Tropical Storm Emily was bearing down on Hispaniola on Wednesday and may become a low-level hurricane if it survives its passage over the mountainous Caribbean island shared by the Dominican Republic and Haiti
Emily was located about 265 miles (425 km) southeast of the Dominican capital Santo Domingo late on Tuesday night packing maximum sustained winds of 50 miles per hour (85 kph), the U.S. National Hurricane Center NHC.L said.
It said the fifth named storm of the Atlantic hurricane season was churning west-northwest at 14 miles (22 km) per hour on a track that would put it over Hispaniola late on Wednesday before taking aim at the southeastern Bahamas and the Turks and Caicos islands on Thursday.
Emily posed no apparent threat to oil and gas production facilities in the U.S. Gulf of Mexico. But if it survives its trek across the high terrain of Hispaniola, the Miami-based NHC said weather conditions appeared to support intensification later this week.
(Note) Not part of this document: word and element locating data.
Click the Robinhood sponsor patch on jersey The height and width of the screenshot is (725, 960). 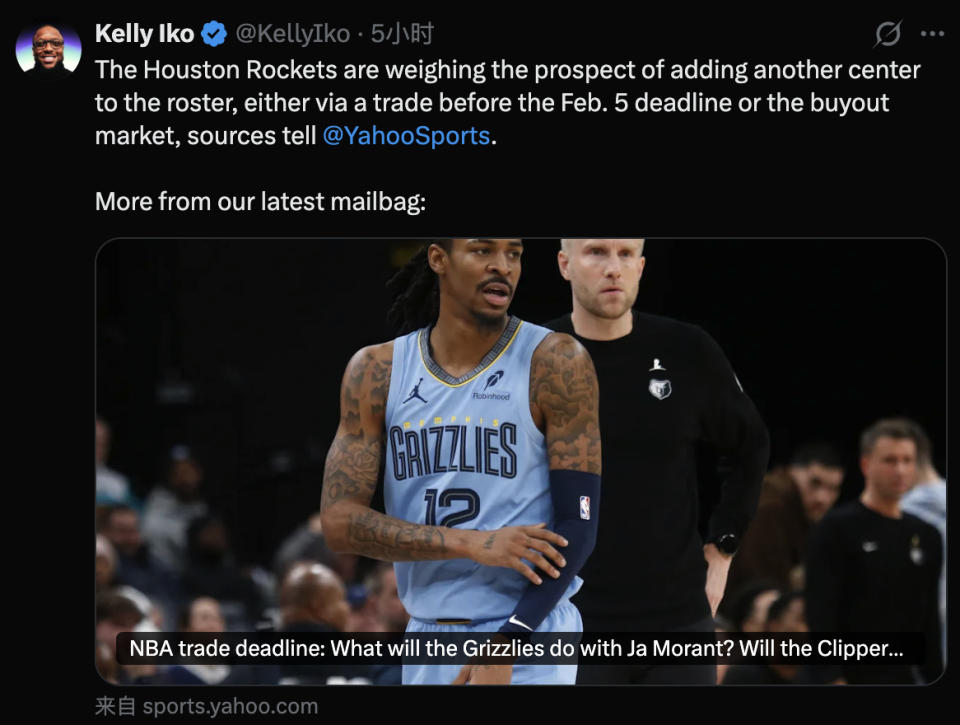point(492,385)
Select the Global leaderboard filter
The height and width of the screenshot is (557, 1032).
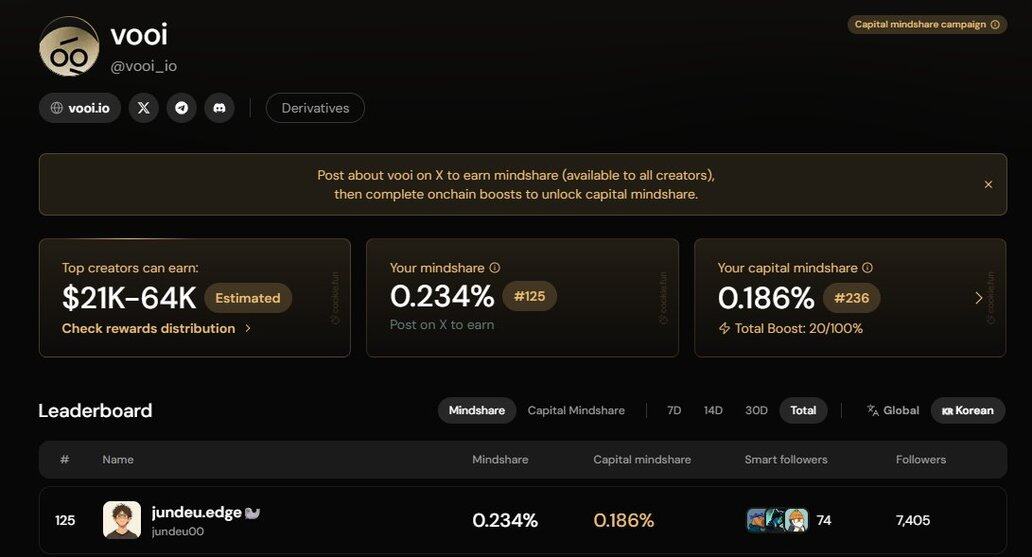(x=893, y=410)
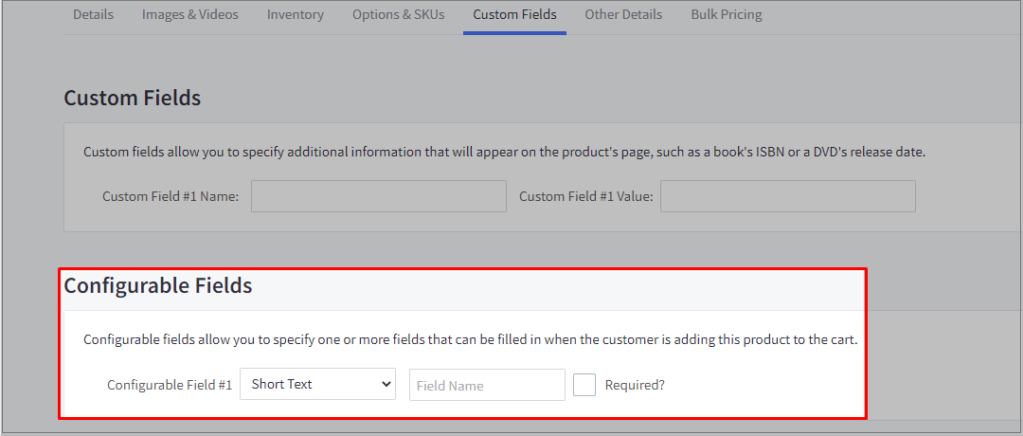Click the Required? label text

634,385
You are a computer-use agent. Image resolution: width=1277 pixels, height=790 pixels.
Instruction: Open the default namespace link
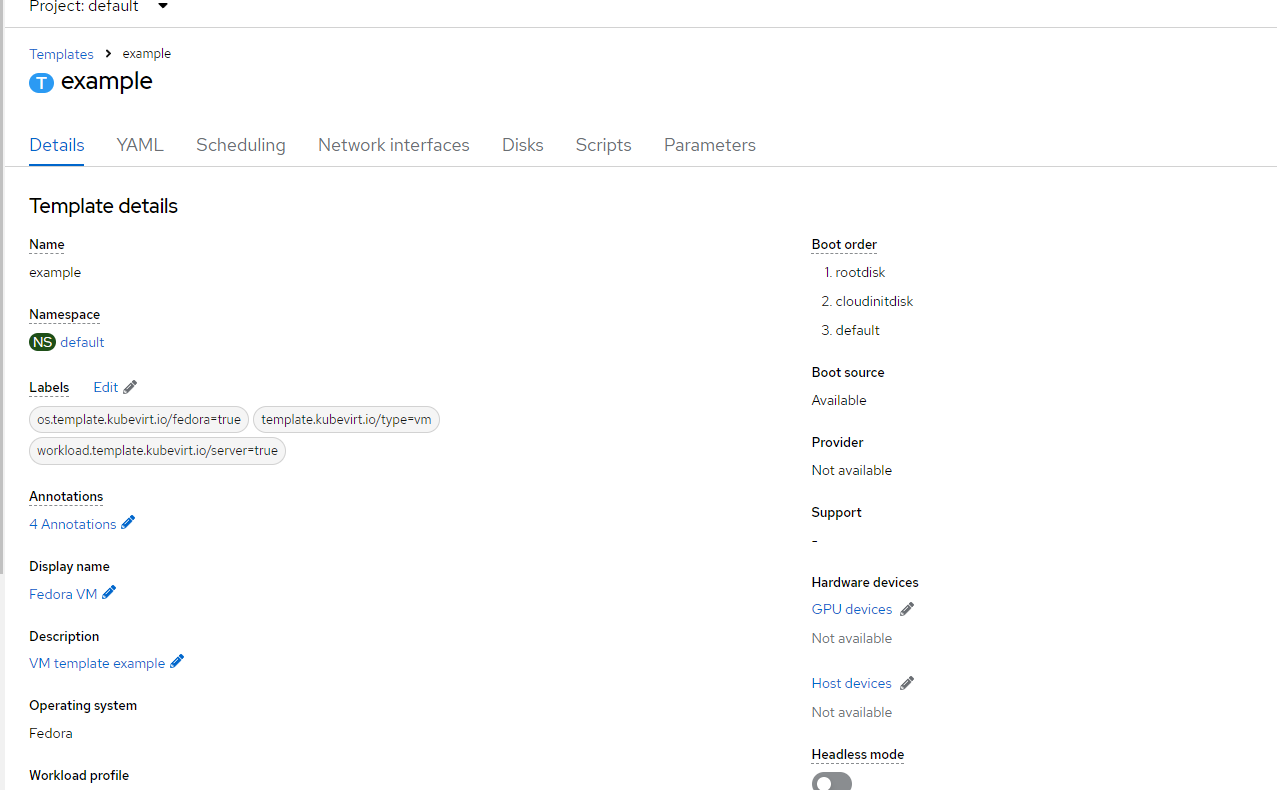[x=82, y=342]
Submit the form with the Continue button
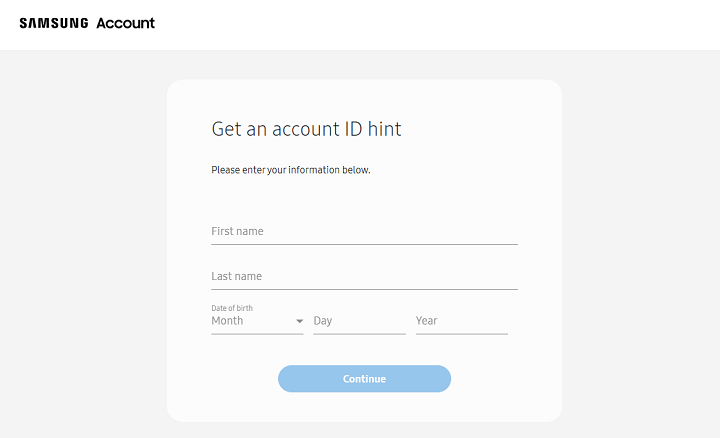The image size is (720, 438). click(x=364, y=379)
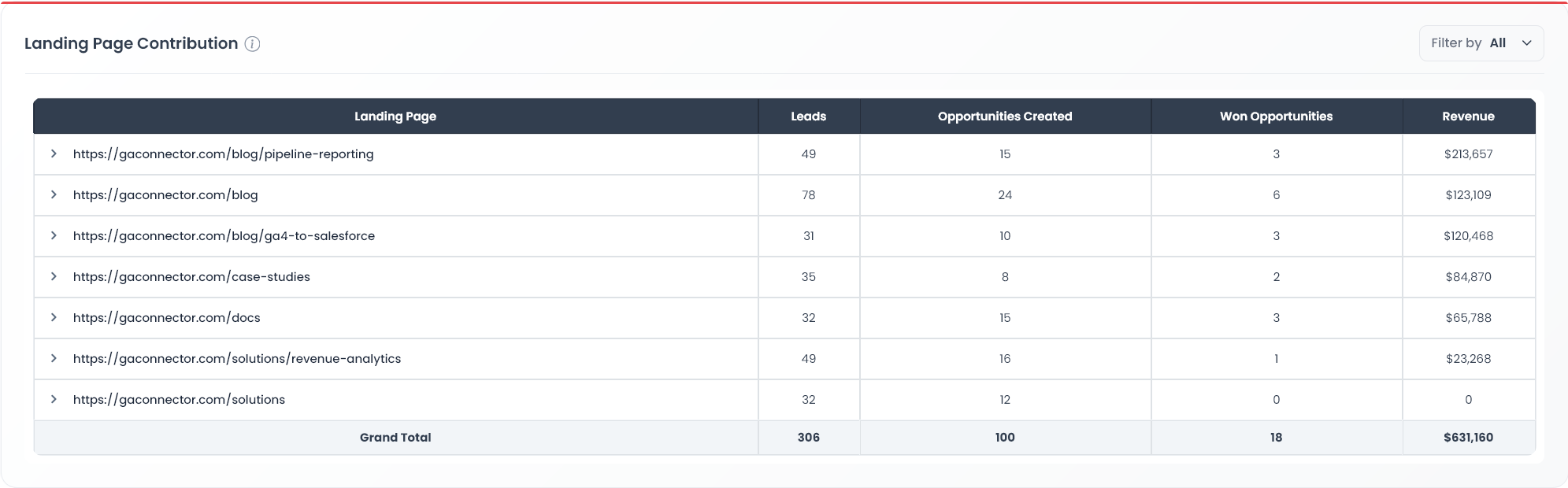Expand the gaconnector.com/solutions row
Viewport: 1568px width, 488px height.
[x=54, y=400]
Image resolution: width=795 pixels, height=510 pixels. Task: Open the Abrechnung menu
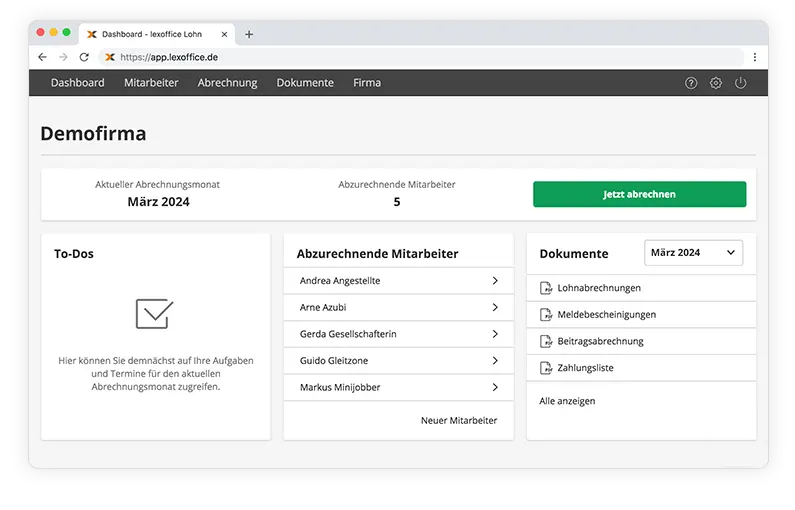tap(227, 83)
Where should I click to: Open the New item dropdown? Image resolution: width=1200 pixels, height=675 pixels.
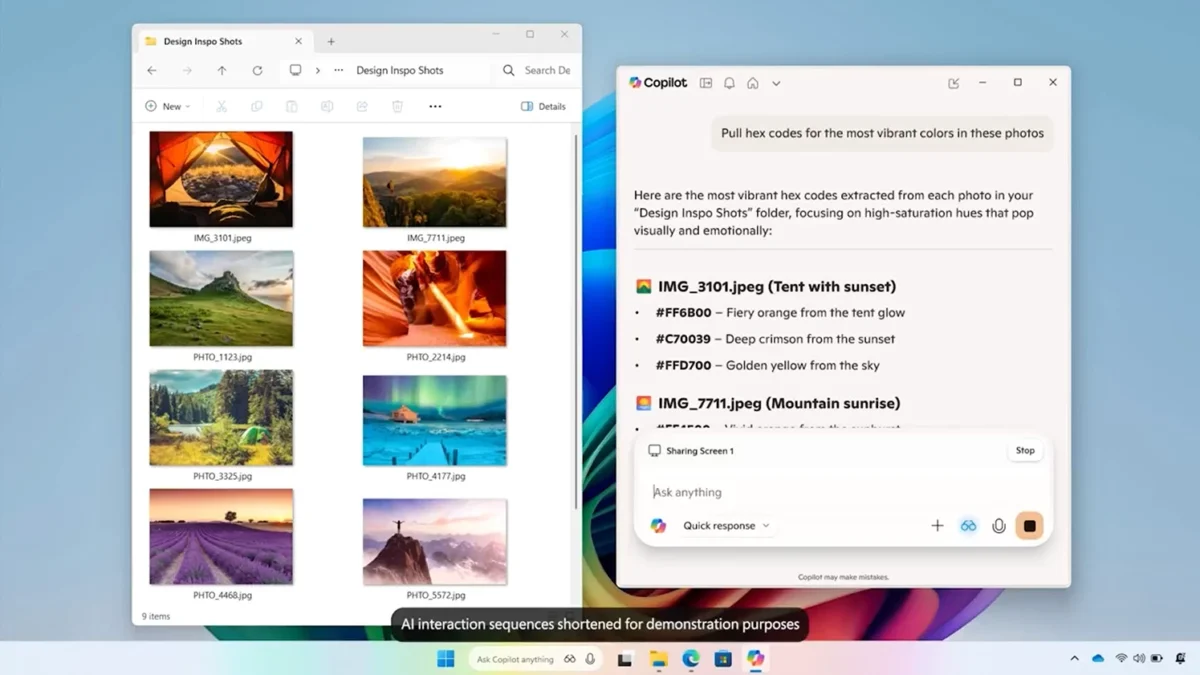click(167, 106)
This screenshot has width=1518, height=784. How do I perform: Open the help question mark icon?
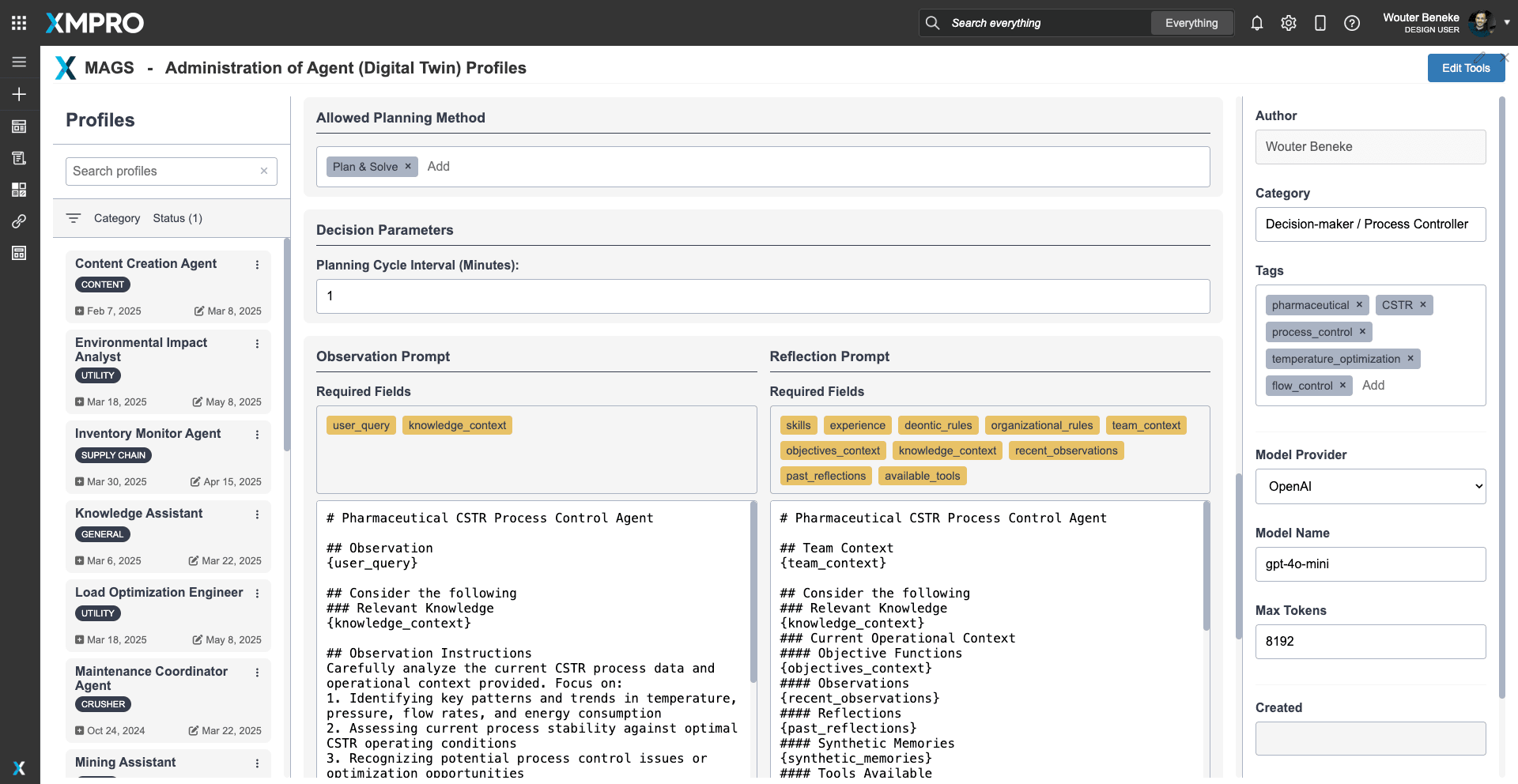click(x=1352, y=23)
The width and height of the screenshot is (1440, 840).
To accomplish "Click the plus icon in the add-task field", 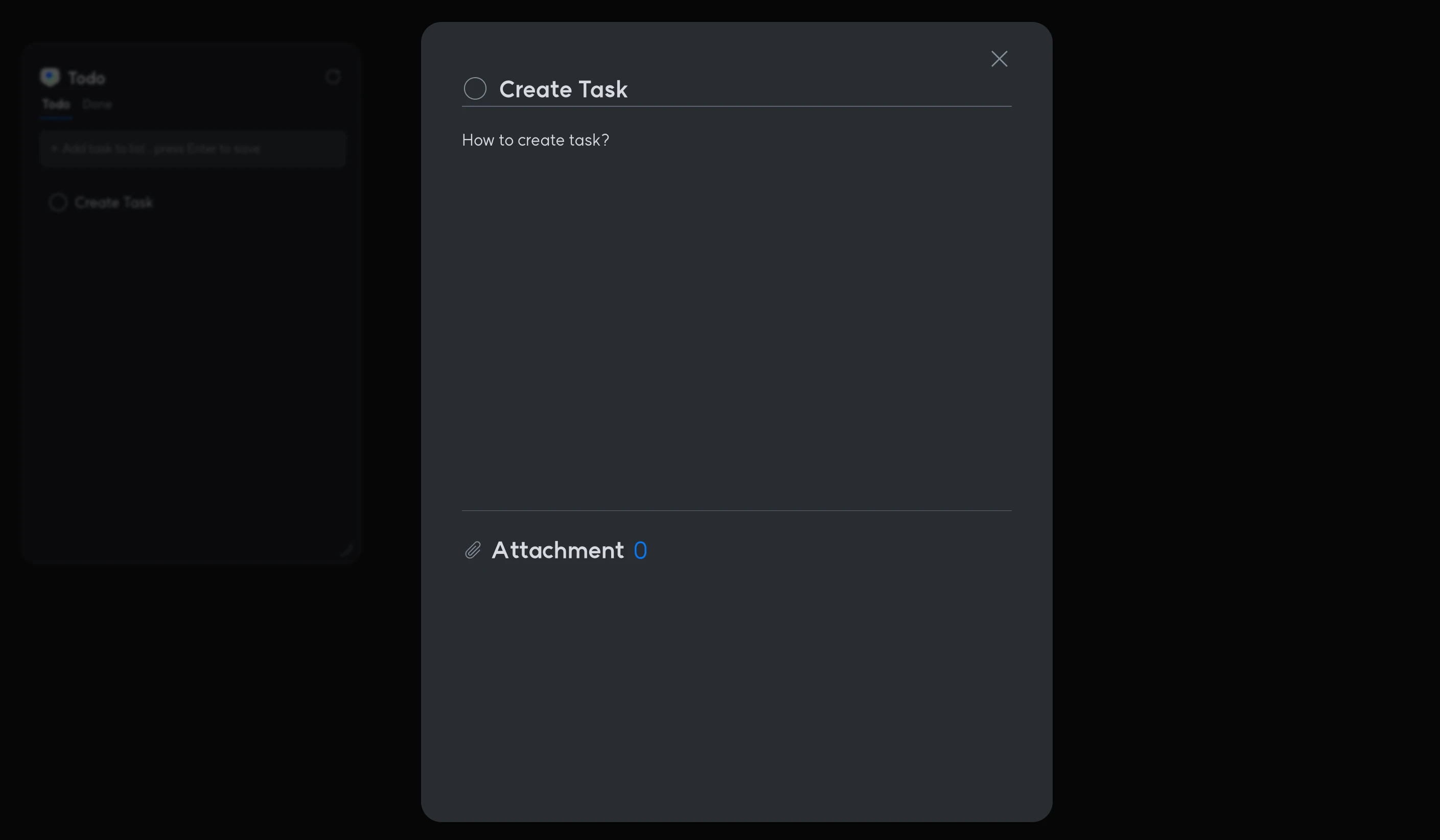I will tap(54, 149).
The NHC also revised its tracking guidance to reflect the possibility that Emily would cut a northward path up the Florida peninsula beginning on Friday night.
Its forecast of the storm’s wind speeds was also revised upward, opening the door to the possibility of it becoming a low-level Category 1 hurricane by Monday.
“Uncertainty in the track forecast remains larger than usual beyond 48 hours,” the NHC said.
Warning of heavy rains associated with the storm, the NHC said these could cause “life-threatening flash floods and mudslides in areas of mountainous terrain.”
Heavy rainfall can be particularly threatening to Haiti, the Western Hemisphere’s poorest country. In June, rains triggered flooding and mudslides, killing 23 people in Port-au-Prince.
The flooding also worsened a cholera epidemic in Haiti, where nearly 6,000 people have died since October after an outbreak of the deadly diarrheal disease spread by contaminated water and food.